I/we review my data retention periods regularly and will only hold your personal data for as long as is necessary for the relevant activity, or as required by law (I/we may be legally required to hold some types of information), or as set out in any relevant contract I have with you.

My/our full retention schedule is available at #[insert where data subject can source retention schedule (e.g. website or in our office)].

Your Rights

You have the right at any time to:
ask for a copy of the information about you held by me/ us in my records;
require me/ us to correct any inaccuracies in your information;
make a request to me/ us to delete what personal data of yours I/ we hold; and
object to receiving any marketing communications from me/ us.

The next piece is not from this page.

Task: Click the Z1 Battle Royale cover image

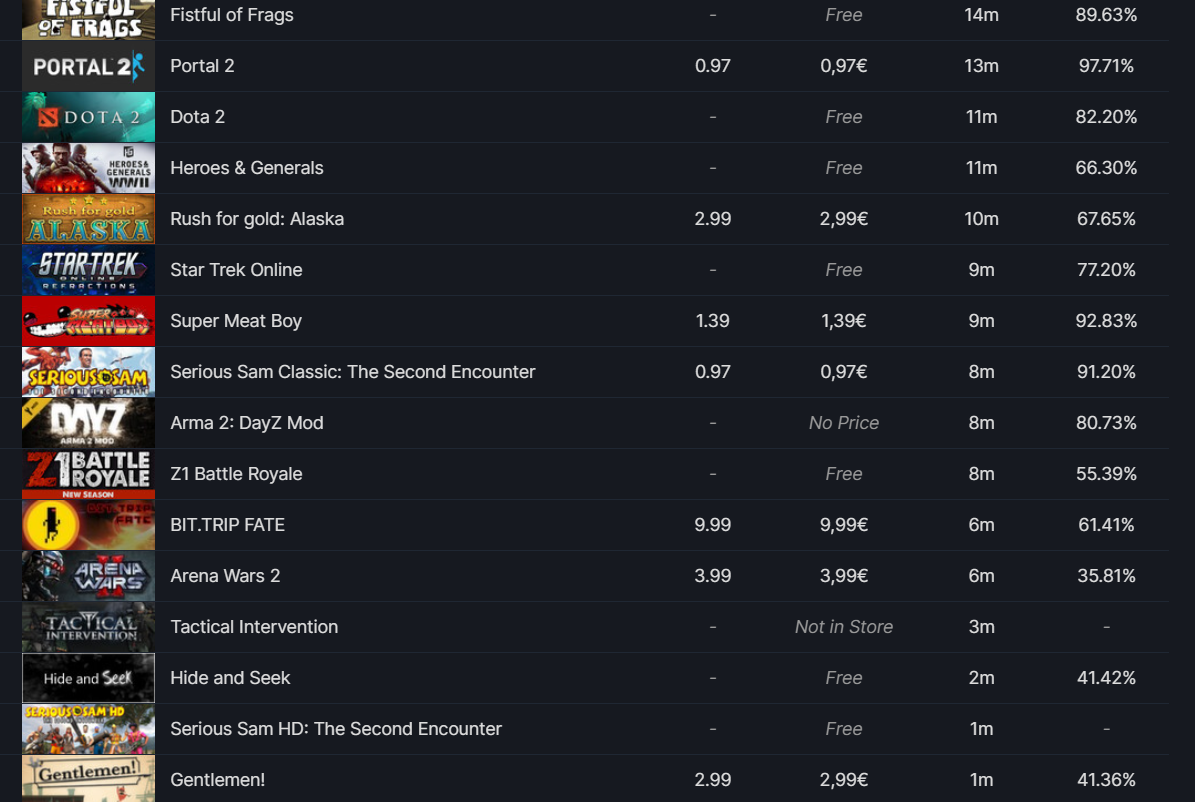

If you would like to exercise any of your rights above please contact me/us at #[insert e-mail address]

Should you wish to complain about the use of your information, I/ we would ask that you contact me/ us to resolve this matter in the first instance. You also have the right to complain to the Information Commissioner’s Office in relation to my/ our use of your information. The Information Commissioner’s contact details are noted below:

England:
Information Commissioner's Office
Wycliffe House, Water Lane
Wilmslow, Cheshire, SK9 5AF
Telephone: 0303 123 1113
Email: [email protected]

Scotland:
The Information Commissioner’s Office

1. Melville Street, Edinburgh, EH3 7HL

Telephone: 0131 244 9001
Email: [email protected]

Wales
Information Commissioner's Office
2nd floor, Churchill House
Churchill way, Cardiff, CF10 2HH
Telephone: 029 2067 8400
Email: [email protected]

Northern Ireland:
Information Commissioner's Office
3rd Floor, 14 Cromac Place
Belfast, BT7 2JB
Telephone: 028 9027 8757
Email: [email protected]

The accuracy of your information is important to me - please help me/us keep my/our records updated by informing me/ us of any changes to your email address and other contact details.